IDEAS home Printed from https://ideas.repec.org/p/ehl/lserod/122756.html
   My bibliography  Save this paper

Value enhancement of reinforcement learning via efficient and robust trust region optimization

Author

Listed:
  • Shi, Chengchun
  • Qi, Zhengling
  • Wang, Jianing
  • Zhou, Fan

Abstract

Reinforcement learning (RL) is a powerful machine learning technique that enables an intelligent agent to learn an optimal policy that maximizes the cumulative rewards in sequential decision making. Most of methods in the existing literature are developed in online settings where the data are easy to collect or simulate.
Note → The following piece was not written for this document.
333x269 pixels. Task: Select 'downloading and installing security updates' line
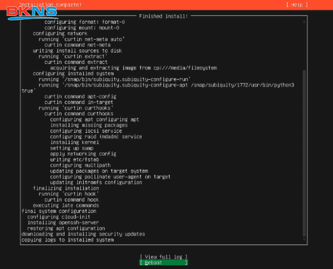point(83,234)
Motivated by high stake domains such as mobile health studies with limited and pre-collected data, in this article, we study offline reinforcement learning methods. To efficiently use these datasets for policy optimization, we propose a novel value enhancement method to improve the performance of a given initial policy computed by existing state-of-the-art RL algorithms. Specifically, when the initial policy is not consistent, our method will output a policy whose value is no worse and often better than that of the initial policy. When the initial policy is consistent, under some mild conditions, our method will yield a policy whose value converges to the optimal one at a faster rate than the initial policy, achieving the desired“value enhancement” property. The proposed method is generally applicable to any parameterized policy that belongs to certain pre-specified function class (e.g., deep neural networks). Extensive numerical studies are conducted to demonstrate the superior performance of our method. Supplementary materials for this article are available online.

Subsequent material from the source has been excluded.